Flexible Electrostatic Technologies for Capture and Handling, Phase 1

Fundamental to many of NASA's in-space transportation missions is the capture and handling of various objects and vehicles in various orbits for servicing, debris disposal, sample retrieval, and assembly without the benefit of sufficient grapple fixtures and docking ports. To perform similar material handling tasks on Earth, pincher grippers, suction grippers, or magnetic chucks are used, but are unable to reliably grip aluminum and composite spacecraft, insulation, radiators, solar arrays, or extra-terrestrial objects in the vacuum of outer space without dedicated handles in the right places.

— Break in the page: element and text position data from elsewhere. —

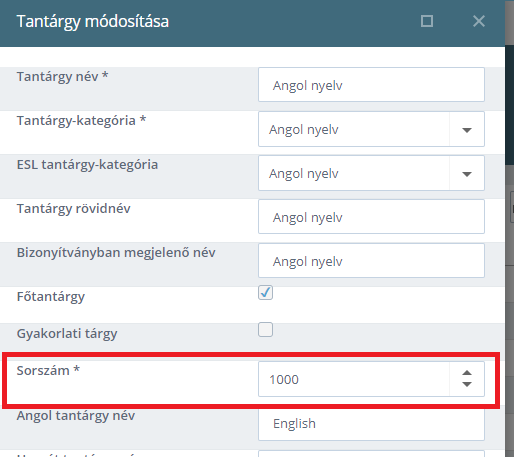Expand the ESL tantárgy-kategória dropdown arrow
The width and height of the screenshot is (514, 457).
pyautogui.click(x=467, y=174)
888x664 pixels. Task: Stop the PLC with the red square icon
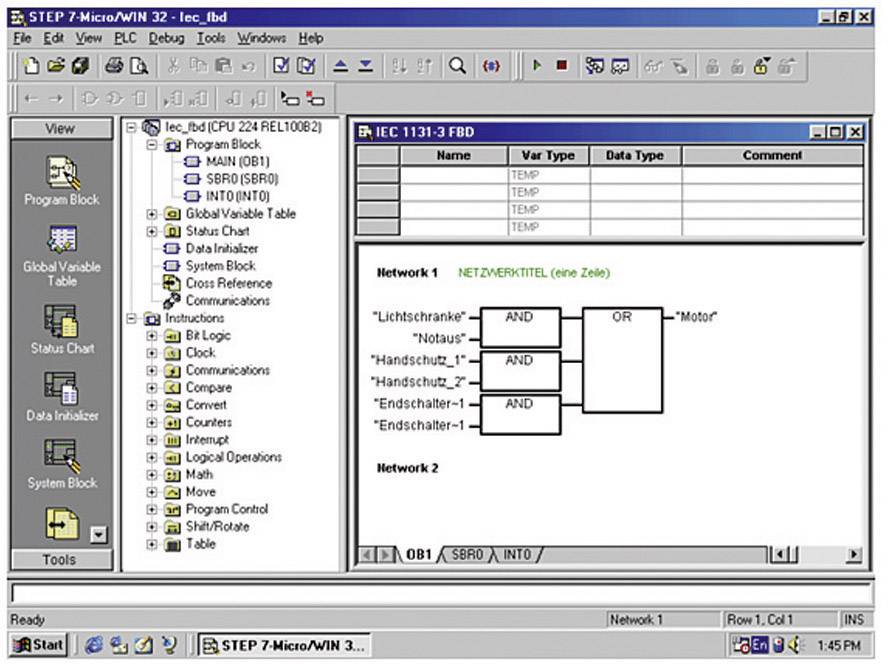[562, 65]
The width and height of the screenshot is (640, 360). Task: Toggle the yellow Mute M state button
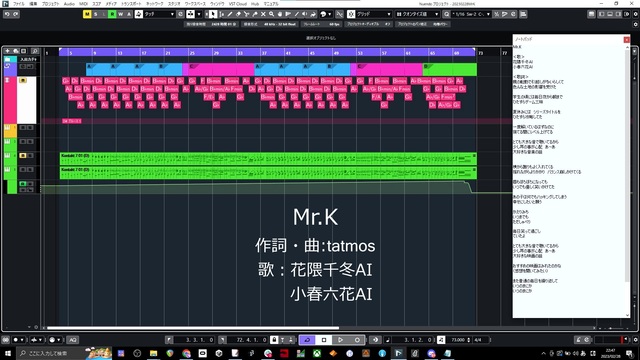(x=87, y=14)
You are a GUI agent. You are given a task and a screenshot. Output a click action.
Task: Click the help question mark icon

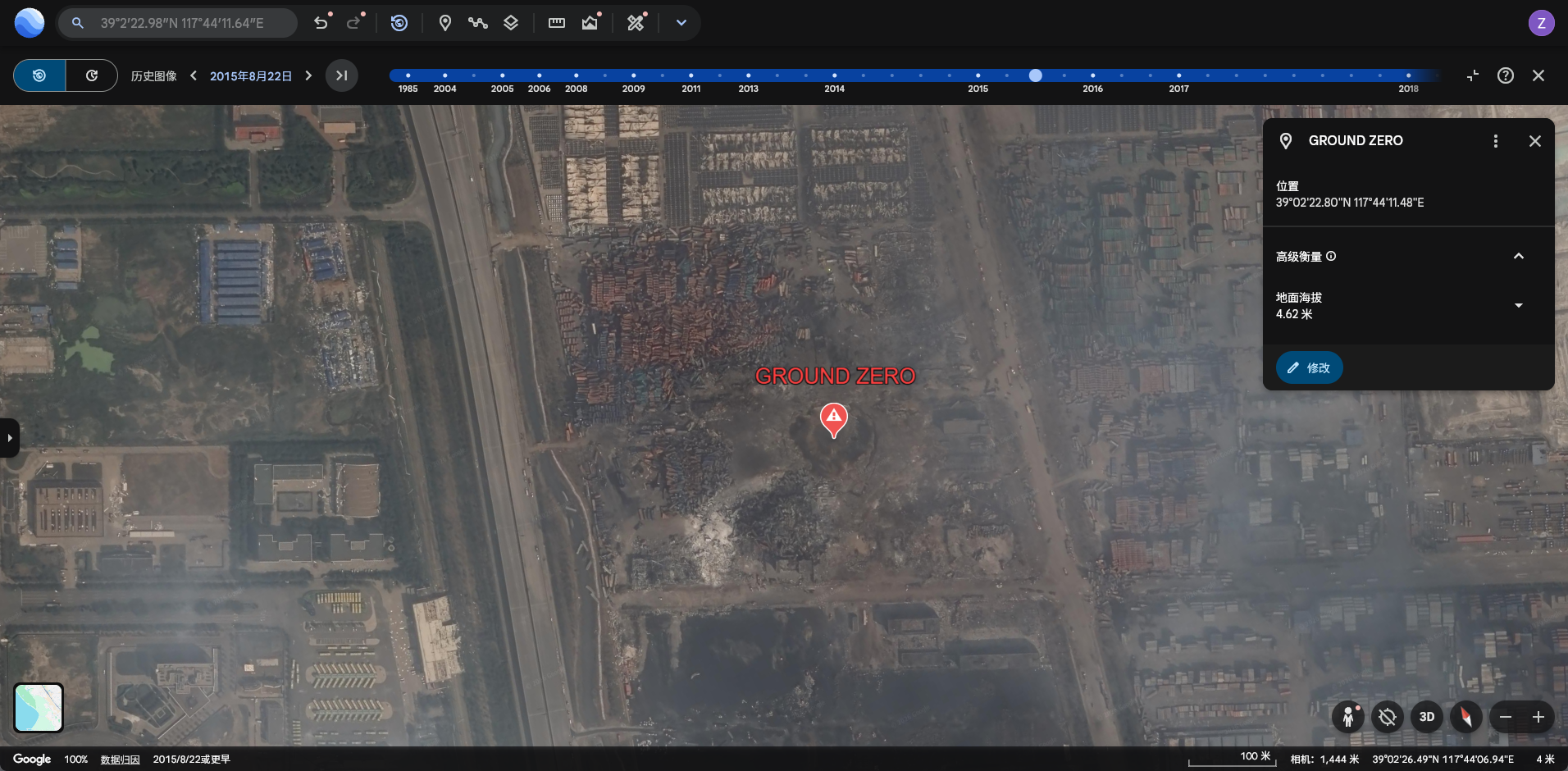1505,75
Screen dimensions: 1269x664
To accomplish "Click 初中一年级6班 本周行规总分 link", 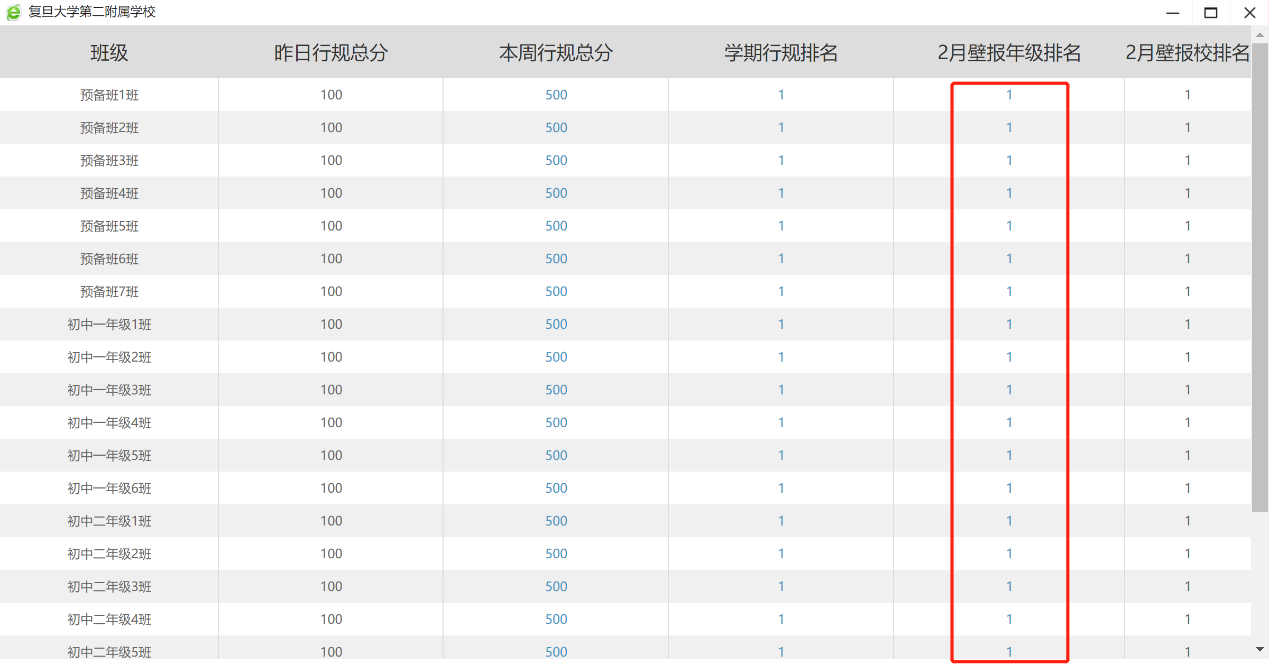I will tap(556, 488).
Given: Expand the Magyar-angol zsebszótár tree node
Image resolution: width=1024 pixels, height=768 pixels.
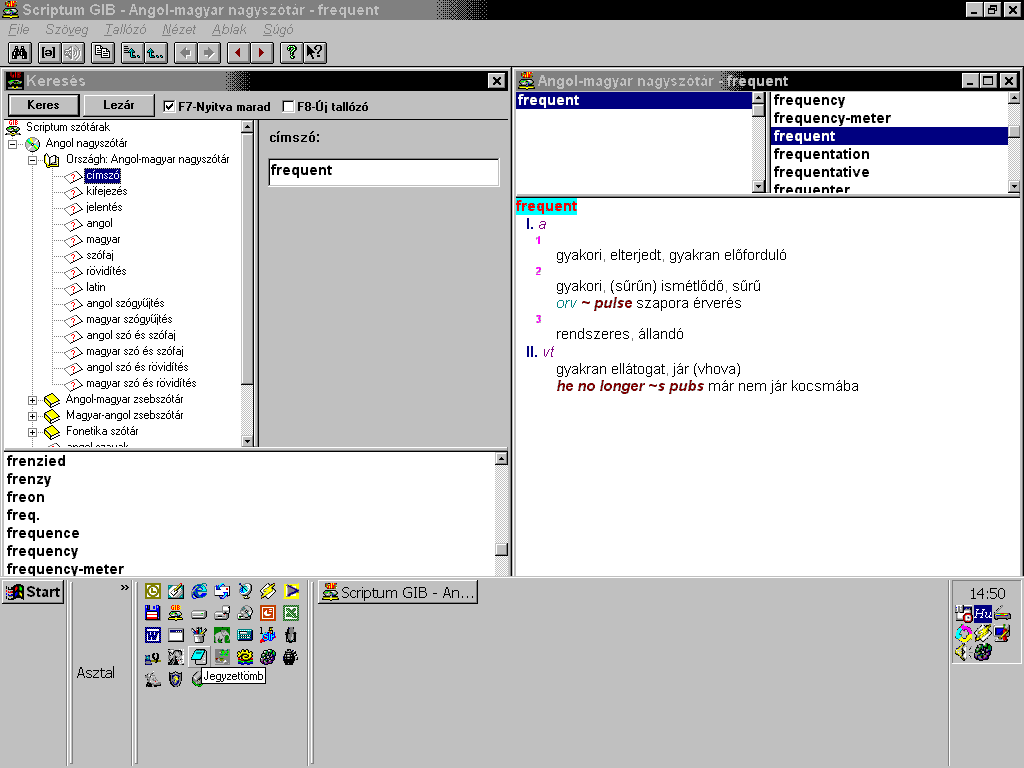Looking at the screenshot, I should click(32, 416).
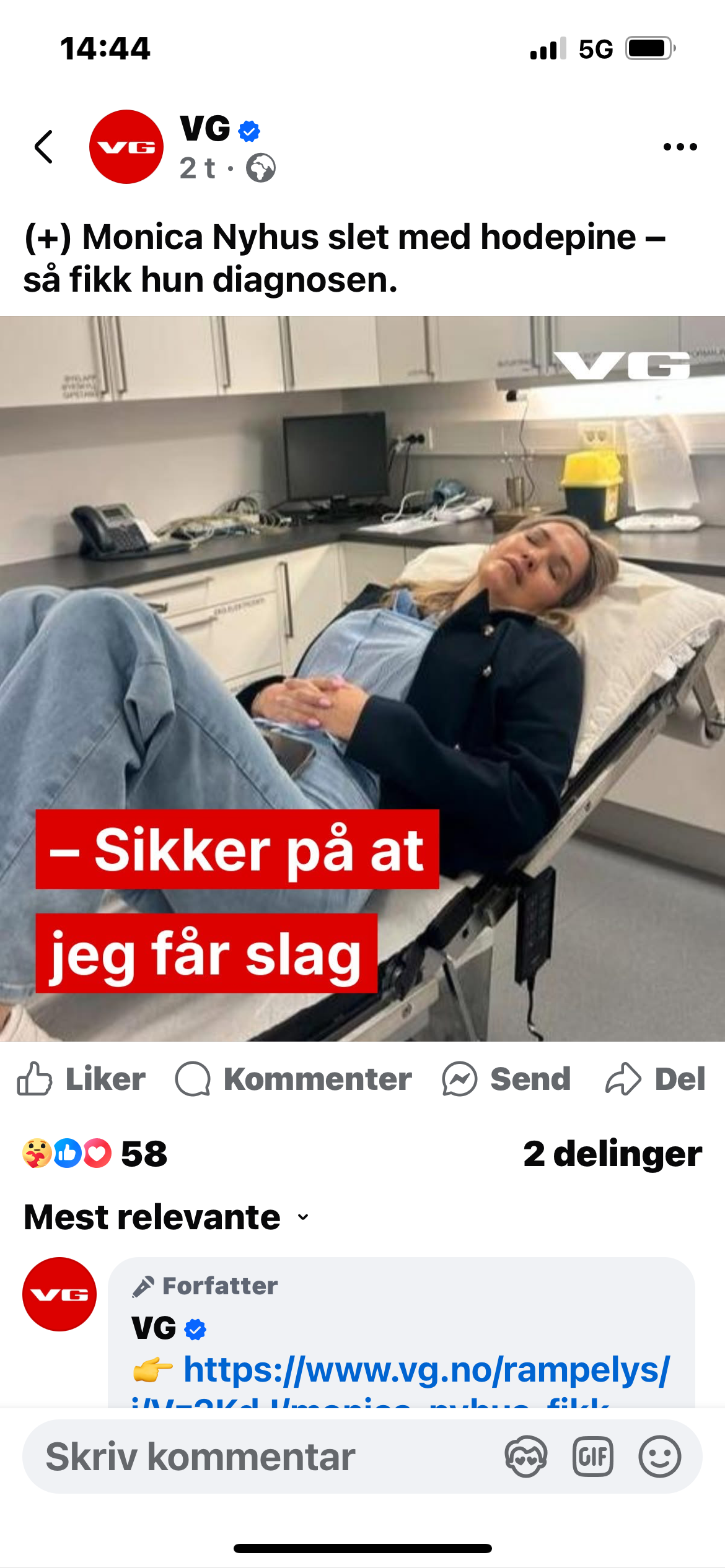Tap the Send messenger icon

[x=459, y=1079]
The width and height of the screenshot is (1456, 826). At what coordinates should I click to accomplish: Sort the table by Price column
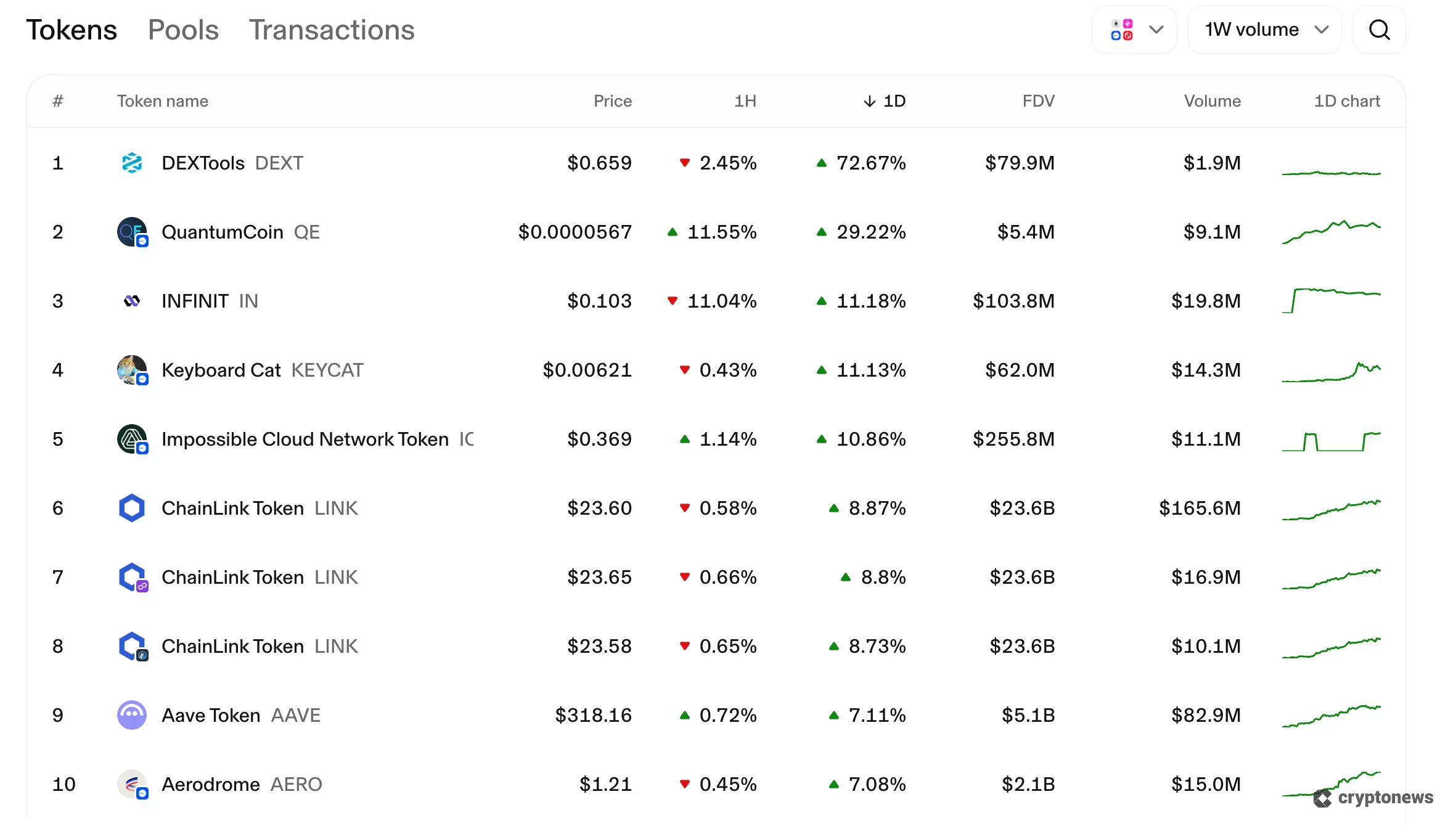[612, 100]
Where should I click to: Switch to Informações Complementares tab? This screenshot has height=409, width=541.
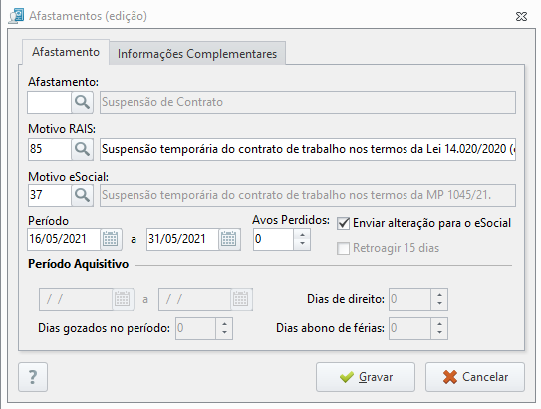pyautogui.click(x=197, y=54)
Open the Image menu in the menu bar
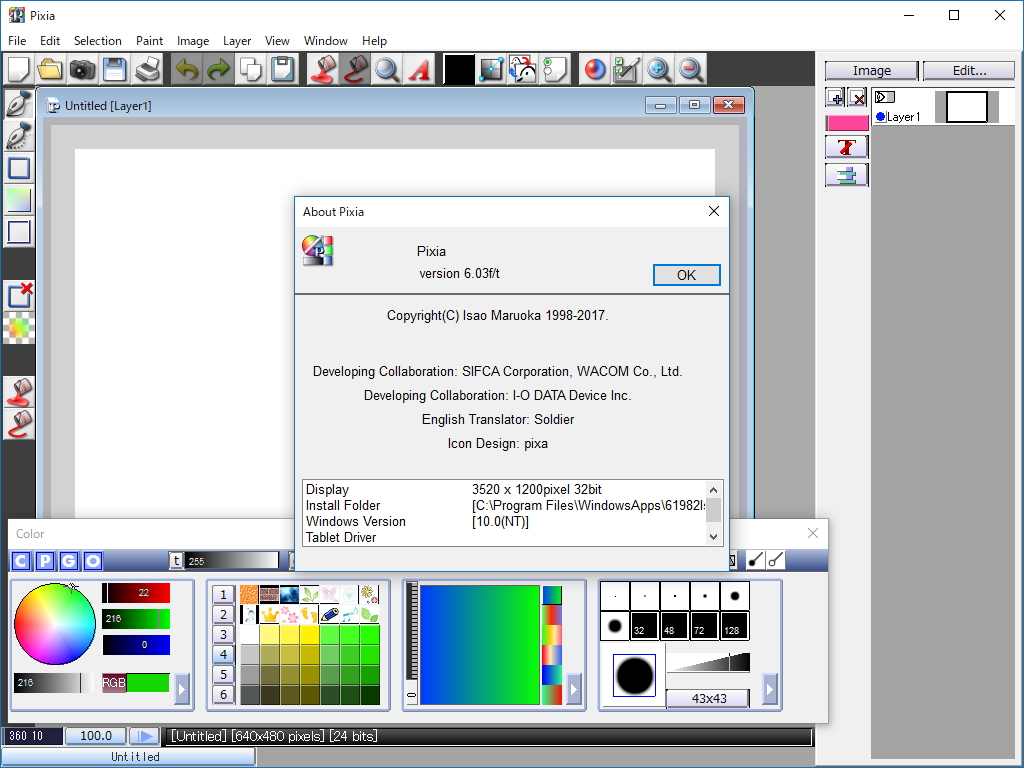 (192, 41)
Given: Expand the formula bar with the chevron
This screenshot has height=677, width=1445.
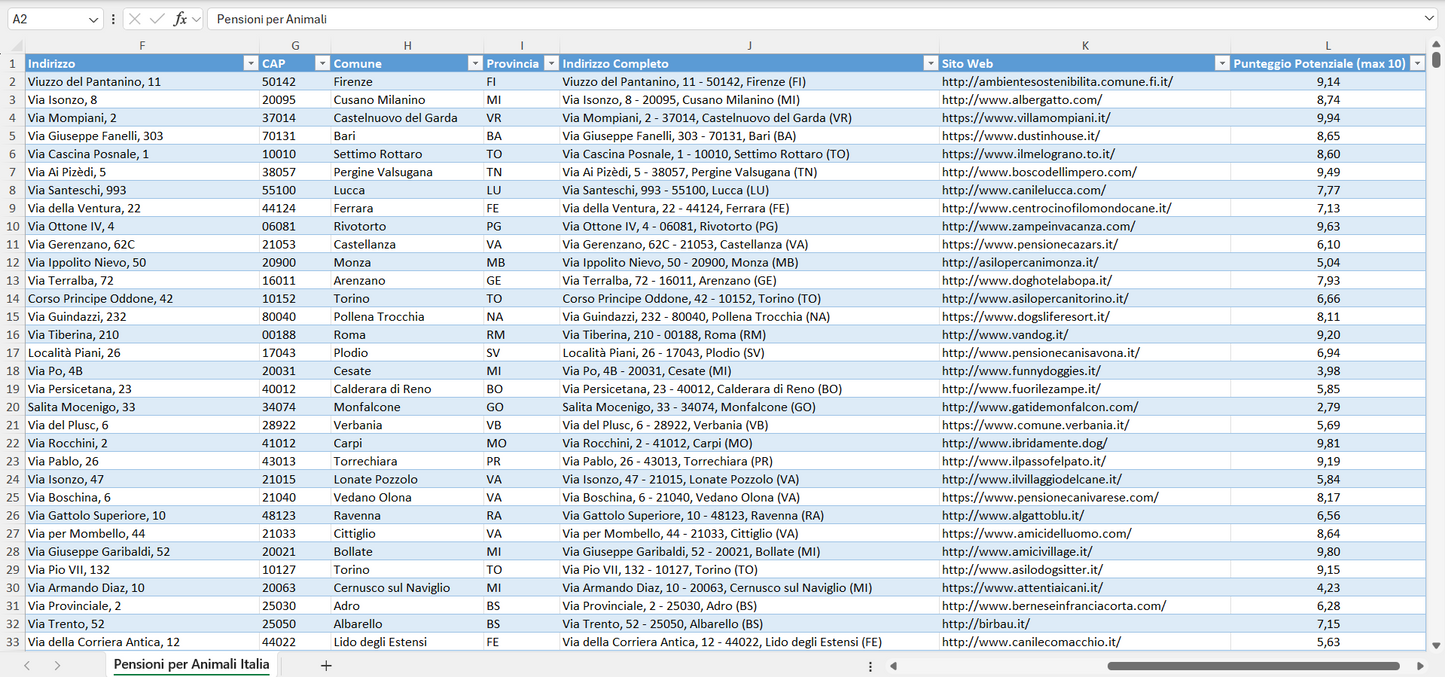Looking at the screenshot, I should (x=1429, y=19).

The electronic Flexible Electrostatic Technologies for space Capture and Handling (FETCH) will enable reliable and compliant gripping (soft dock) of practically any object in various orbits or surfaces without dedicated mechanical features, very low impact capture, and built-in proximity sensing without any conventional actuators. Originally developed to handle semiconductor and glass wafers during vacuum chamber processing without contamination, the normal rigid wafer handling chucks are replaced with thin metal foil segments laminated in flexible insulation driven by commercial off-the-shelf solid state, high-voltage power supplies. Preliminary testing in NASA Marshall Space Flight Center's (MSFC's) Flat Floor Robotics Lab demonstrated compliant alignment and gripping with a full-sized, 150-lb microsat mockup and translation before a clean release with a flip of a switch. The flexible electrostatic gripper pads can be adapted to various space applications with different sizes, shapes, and foil electrode layouts even with openings through the gripper pads for addition of guidance sensors or injection of permanent adhesives. With gripping forces estimated between 0.5 and 2.5 lb/in2 or 70-300 lb/ft2 of surface contact, the FETCH can turn on and off rapidly and repeatedly to enable sample handling, soft docking, in-space assembly, precision relocation, and surface translation for accurate anchoring.